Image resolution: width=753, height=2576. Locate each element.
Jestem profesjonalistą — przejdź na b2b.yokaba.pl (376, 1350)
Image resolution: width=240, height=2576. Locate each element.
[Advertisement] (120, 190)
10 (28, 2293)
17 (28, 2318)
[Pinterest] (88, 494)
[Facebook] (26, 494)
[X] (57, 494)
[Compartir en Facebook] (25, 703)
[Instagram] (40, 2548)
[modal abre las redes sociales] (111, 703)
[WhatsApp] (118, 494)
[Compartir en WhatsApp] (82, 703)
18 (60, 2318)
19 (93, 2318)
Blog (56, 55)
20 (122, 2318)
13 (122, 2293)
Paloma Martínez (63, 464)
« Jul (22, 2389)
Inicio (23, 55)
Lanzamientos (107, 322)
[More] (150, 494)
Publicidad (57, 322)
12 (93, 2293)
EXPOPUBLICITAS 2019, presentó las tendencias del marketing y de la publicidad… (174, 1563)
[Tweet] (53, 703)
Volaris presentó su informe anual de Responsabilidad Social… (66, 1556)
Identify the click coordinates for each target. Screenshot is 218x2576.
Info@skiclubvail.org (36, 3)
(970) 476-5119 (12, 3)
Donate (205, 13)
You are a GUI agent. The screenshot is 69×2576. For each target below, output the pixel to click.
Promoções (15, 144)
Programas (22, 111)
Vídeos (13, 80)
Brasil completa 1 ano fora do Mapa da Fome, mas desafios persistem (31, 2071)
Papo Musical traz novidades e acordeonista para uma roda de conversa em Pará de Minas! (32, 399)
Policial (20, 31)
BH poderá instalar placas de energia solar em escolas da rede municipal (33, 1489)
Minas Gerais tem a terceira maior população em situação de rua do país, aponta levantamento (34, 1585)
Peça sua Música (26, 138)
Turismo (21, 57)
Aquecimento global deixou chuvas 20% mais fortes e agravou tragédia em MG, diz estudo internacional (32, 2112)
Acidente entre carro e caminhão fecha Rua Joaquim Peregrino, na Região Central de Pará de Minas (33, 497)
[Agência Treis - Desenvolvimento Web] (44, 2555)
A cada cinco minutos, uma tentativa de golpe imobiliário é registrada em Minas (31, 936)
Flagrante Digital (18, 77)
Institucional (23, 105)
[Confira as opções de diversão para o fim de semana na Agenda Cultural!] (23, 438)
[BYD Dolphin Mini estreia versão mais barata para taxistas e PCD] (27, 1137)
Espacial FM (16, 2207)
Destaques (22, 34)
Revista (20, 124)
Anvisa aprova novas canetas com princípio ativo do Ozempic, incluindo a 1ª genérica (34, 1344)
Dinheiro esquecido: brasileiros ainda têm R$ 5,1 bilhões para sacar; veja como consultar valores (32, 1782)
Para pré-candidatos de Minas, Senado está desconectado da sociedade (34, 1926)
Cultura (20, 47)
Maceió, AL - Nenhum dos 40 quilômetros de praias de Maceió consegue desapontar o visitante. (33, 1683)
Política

◆ EXERCISE DESCRIPTION
Whatever appears in the lines above should be copied exactly.

◆ RESULT FOR THIS TASK
Image resolution: width=753, height=2576. Locate each element.
Jestem profesjonalistą — przejdź na b2b.yokaba.pl (376, 1350)
Image resolution: width=240, height=2576. Locate each element.
[Advertisement] (120, 190)
10 (28, 2293)
17 (28, 2318)
[Pinterest] (88, 494)
[Facebook] (26, 494)
[X] (57, 494)
[Compartir en Facebook] (25, 703)
[Instagram] (40, 2548)
[modal abre las redes sociales] (111, 703)
[WhatsApp] (118, 494)
[Compartir en WhatsApp] (82, 703)
18 (60, 2318)
19 (93, 2318)
Blog (56, 55)
20 (122, 2318)
13 (122, 2293)
Paloma Martínez (63, 464)
« Jul (22, 2389)
Inicio (23, 55)
Lanzamientos (107, 322)
[More] (150, 494)
Publicidad (57, 322)
12 (93, 2293)
EXPOPUBLICITAS 2019, presentó las tendencias del marketing y de la publicidad… (174, 1563)
[Tweet] (53, 703)
Volaris presentó su informe anual de Responsabilidad Social… (66, 1556)
Identify the click coordinates for each target. Screenshot is 218x2576.
Info@skiclubvail.org (36, 3)
(970) 476-5119 (12, 3)
Donate (205, 13)
You are a GUI agent. The screenshot is 69×2576. For each target below, output the pixel to click.
Promoções (15, 144)
Programas (22, 111)
Vídeos (13, 80)
Brasil completa 1 ano fora do Mapa da Fome, mas desafios persistem (31, 2071)
Papo Musical traz novidades e acordeonista para uma roda de conversa em Pará de Minas! (32, 399)
Policial (20, 31)
BH poderá instalar placas de energia solar em escolas da rede municipal (33, 1489)
Minas Gerais tem a terceira maior população em situação de rua do país, aponta levantamento (34, 1585)
Peça sua Música (26, 138)
Turismo (21, 57)
Aquecimento global deixou chuvas 20% mais fortes e agravou tragédia em MG, diz estudo internacional (32, 2112)
Acidente entre carro e caminhão fecha Rua Joaquim Peregrino, na Região Central de Pará de Minas (33, 497)
[Agência Treis - Desenvolvimento Web] (44, 2555)
A cada cinco minutos, uma tentativa de golpe imobiliário é registrada em Minas (31, 936)
Flagrante Digital (18, 77)
Institucional (23, 105)
[Confira as opções de diversão para o fim de semana na Agenda Cultural!] (23, 438)
[BYD Dolphin Mini estreia versão mais barata para taxistas e PCD] (27, 1137)
Espacial FM (16, 2207)
Destaques (22, 34)
Revista (20, 124)
Anvisa aprova novas canetas com princípio ativo do Ozempic, incluindo a 1ª genérica (34, 1344)
Dinheiro esquecido: brasileiros ainda têm R$ 5,1 bilhões para sacar; veja como consultar valores (32, 1782)
Para pré-candidatos de Minas, Senado está desconectado da sociedade (34, 1926)
Cultura (20, 47)
Maceió, AL - Nenhum dos 40 quilômetros de praias de Maceió consegue desapontar o visitante. (33, 1683)
Política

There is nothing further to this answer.